Thursday, February 19, 2015

Fitness - Day 7: Keystone

On confidence.




I've probably put on weight this week.  Some okay plans, just shopped today for groceries, started exercising, but I haven't been following through.  More binges.  I know what's missing in this.  I've known for a while, and have been afraid to confront it.

Grit.

Well, there are probably better words for it.  But perseverance. A sense that things will be tough, and I can face those tough things and live with them and come out better for it.  Whenever I binge, it's a retreat from challenge.

I'm used to thinking of of eating well as an all-or-nothing thing, and still slip into that even now.  Either I eat Diet Lettuce Slices with Low-Fat Water Soup, or I binge on ice cream and Chipotle.  This is false.  I have a plan now for progressive challenge, increasing moves towards fully healthy eating.  The step I'm on now is not some crash diet.  It's eat less.

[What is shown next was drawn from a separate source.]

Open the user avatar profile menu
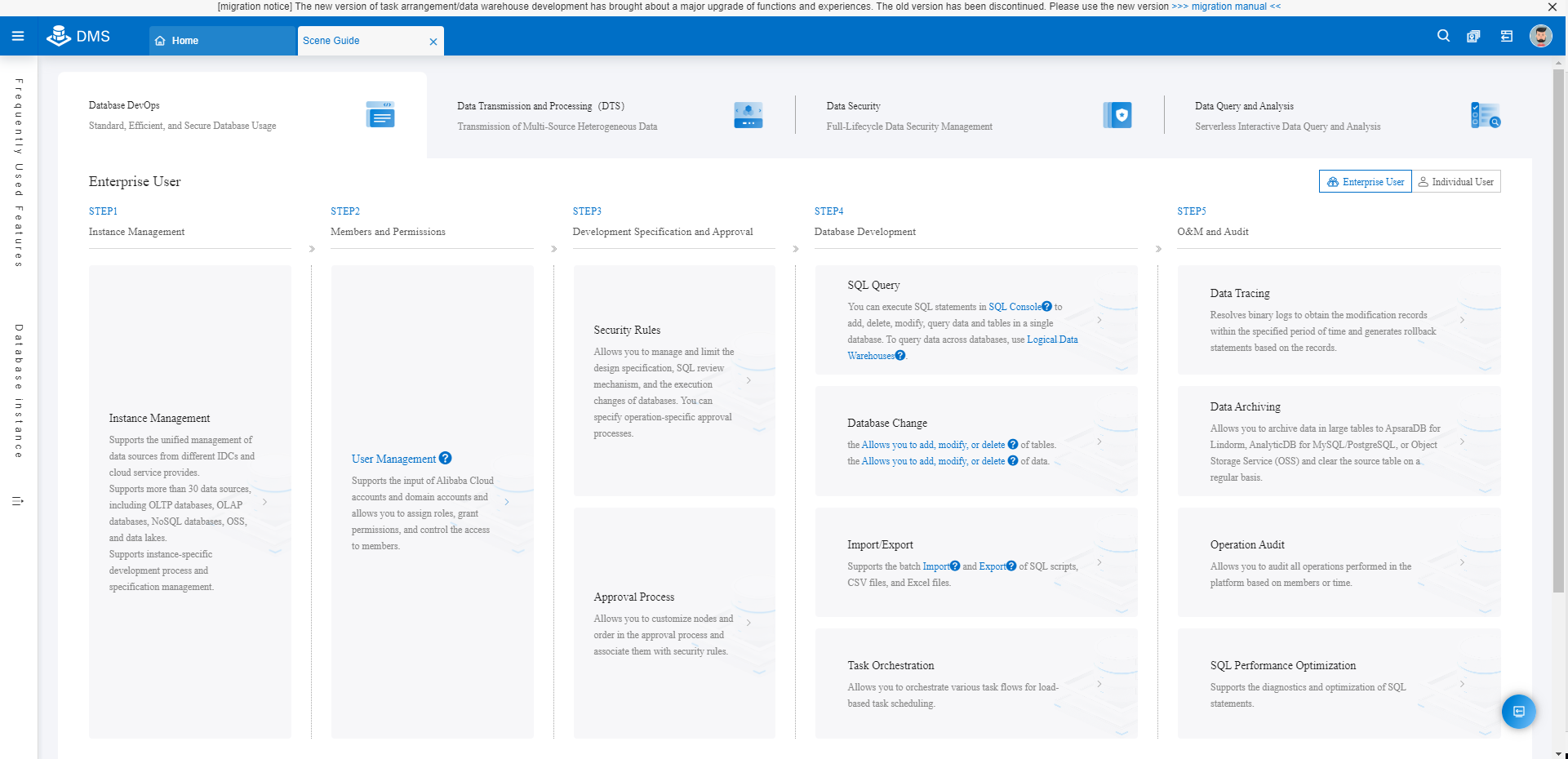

And yet, I keep slipping away even from that.  It's because of a lack of personal grit.

It's okay.  I'm not blaming myself fully.  Or rather, I'm blaming myself, but not judging myself.  I heard for a long time that I'm a weak piece of shit.  It's a voice that sticks with me even now, that I've internalized. 

Fuck that voice.

I'm not a piece of shit.  I'm better than that. I won't always act better, and the attempt to gain a sense of grit in the face of inertia and temptation is not a single choice.  It's a series of constant choices.  It won't happen overnight.

But along the way, I want remember that.  Build on it as a foundation.

I am not a weak man.  I am no pushover.